AIM OF THE EXERCISE = Go through the entries below and say how many lines hold the word "Minister". Nothing else is needed.

Dataset entries:

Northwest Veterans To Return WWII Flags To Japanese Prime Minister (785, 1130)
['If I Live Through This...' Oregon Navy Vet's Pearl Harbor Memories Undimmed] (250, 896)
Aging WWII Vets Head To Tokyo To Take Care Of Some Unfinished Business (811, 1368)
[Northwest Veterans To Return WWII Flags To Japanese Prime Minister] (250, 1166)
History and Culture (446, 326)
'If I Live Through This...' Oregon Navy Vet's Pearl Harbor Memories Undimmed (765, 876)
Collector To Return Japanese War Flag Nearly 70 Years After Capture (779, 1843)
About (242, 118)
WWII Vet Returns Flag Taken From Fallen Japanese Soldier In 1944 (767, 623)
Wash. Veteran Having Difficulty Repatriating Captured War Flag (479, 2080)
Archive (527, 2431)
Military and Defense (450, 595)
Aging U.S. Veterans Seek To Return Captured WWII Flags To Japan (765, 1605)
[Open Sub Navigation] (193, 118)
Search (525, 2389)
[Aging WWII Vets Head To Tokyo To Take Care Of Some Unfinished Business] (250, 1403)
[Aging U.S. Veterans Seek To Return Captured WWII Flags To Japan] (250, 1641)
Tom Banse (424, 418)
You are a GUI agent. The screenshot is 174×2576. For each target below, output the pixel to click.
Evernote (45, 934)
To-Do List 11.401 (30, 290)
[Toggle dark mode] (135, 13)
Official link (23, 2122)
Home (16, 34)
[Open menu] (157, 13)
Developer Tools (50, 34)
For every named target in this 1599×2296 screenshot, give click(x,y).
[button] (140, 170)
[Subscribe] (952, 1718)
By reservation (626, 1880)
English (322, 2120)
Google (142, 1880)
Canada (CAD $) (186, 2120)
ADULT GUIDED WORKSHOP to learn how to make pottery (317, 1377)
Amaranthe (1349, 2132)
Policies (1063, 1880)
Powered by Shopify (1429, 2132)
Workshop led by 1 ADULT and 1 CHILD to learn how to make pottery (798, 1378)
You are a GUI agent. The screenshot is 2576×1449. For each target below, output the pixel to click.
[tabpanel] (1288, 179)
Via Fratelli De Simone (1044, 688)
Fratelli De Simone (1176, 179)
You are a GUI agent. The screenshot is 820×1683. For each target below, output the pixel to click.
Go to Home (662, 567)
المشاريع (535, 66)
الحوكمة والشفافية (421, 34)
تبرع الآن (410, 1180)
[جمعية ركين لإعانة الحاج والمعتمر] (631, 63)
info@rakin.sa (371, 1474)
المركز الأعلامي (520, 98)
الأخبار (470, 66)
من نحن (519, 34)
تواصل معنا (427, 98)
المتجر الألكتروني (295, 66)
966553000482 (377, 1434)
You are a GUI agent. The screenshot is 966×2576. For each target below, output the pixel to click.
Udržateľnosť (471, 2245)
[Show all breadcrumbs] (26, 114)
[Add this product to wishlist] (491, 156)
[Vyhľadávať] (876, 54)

EXERCISE ANSWER = 2